Educating Children on Texas Archaeology

Author(s): Katy Jones

Year: 2015

Summary

This paper will discuss the education of school aged children in the archaeology of early Texas. How to create a program that is easily condensed into a two hour time window that will engage children of all ages, be easy for teachers to follow up on, and will generate positive intellectual growth in the children. Steps include creating a proposal for schools which will meet the core state educational requirements, devising methods that will work in multiple environments, and achieve a goal set forth. This discussion is of early of Texas children learning about early Texas but should be easily adapted for any state and any level of Anthropologist (Undergrad student through college professor) to teach and inspire. Exposing children to archaeology and inspiring them to think critically is the goal, as well as offering insight into what college may have to offer them.

● PROBLEMS TO WORK ON:
1 > Answer these questions using the summary about educating children on Texas archaeology.
(a) Who is listed as the author?
(b) How long is the time window the program is meant to fit into?
(c) What range of Anthropologists does the summary say the approach could suit?
2 > Convert the rows from the line with "You are a computer-use agent. Screen dimensions: 1024x462" up to and including the line with "point(875,38)" into a numbered list, leaving out any blank lines.
The text and the rows below it were drawn from unrelated sources.

● EXCERPTED DATA:
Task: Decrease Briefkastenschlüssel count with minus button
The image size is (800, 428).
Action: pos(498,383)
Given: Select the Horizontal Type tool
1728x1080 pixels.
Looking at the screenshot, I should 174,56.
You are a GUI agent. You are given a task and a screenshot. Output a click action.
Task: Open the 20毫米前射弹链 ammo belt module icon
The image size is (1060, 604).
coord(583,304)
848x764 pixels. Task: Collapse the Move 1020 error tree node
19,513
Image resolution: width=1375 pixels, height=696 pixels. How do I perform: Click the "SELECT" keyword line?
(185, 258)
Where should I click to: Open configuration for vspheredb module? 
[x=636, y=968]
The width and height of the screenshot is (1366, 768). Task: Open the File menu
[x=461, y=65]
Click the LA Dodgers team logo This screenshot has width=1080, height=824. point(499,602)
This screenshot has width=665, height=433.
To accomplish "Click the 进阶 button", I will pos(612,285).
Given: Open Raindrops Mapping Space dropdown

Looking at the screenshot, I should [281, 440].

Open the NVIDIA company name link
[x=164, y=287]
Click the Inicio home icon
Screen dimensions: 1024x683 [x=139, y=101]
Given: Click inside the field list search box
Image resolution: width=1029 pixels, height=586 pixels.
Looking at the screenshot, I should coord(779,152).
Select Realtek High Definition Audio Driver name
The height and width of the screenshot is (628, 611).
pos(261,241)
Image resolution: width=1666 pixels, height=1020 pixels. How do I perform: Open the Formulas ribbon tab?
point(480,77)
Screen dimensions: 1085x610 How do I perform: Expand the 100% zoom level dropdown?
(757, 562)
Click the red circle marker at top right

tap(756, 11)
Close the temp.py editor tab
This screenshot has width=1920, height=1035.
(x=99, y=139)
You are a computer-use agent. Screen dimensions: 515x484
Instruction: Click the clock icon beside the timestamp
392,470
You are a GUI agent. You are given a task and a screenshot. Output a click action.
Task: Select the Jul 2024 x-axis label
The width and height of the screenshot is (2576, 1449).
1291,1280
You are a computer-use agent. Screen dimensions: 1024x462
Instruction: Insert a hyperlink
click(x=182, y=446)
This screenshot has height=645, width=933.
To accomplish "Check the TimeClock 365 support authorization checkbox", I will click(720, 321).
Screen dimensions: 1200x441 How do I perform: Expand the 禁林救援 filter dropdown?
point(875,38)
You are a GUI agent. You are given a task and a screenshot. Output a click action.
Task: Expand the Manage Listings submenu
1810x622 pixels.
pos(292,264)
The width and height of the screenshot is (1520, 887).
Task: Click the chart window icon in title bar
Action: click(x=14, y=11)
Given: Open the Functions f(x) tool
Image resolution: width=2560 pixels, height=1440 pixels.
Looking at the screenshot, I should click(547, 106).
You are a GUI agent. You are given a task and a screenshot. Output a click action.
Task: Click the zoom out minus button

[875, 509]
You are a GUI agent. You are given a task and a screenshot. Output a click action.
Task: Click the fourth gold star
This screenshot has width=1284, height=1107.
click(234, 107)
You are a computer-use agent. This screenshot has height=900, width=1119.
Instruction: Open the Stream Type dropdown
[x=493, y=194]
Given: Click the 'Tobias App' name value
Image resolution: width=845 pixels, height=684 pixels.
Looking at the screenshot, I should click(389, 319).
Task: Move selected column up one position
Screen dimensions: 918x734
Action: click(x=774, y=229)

● FINAL ANSWERS:
1 >
(a) Katy Jones
(b) Two hours
(c) Undergrad student through college professor

2 >
1. You are a computer-use agent. Screen dimensions: 1024x462
2. Instruction: Insert a hyperlink
3. click(x=182, y=446)
4. This screenshot has height=645, width=933.
5. To accomplish "Check the TimeClock 365 support authorization checkbox", I will click(720, 321).
6. Screen dimensions: 1200x441 How do I perform: Expand the 禁林救援 filter dropdown?
7. point(875,38)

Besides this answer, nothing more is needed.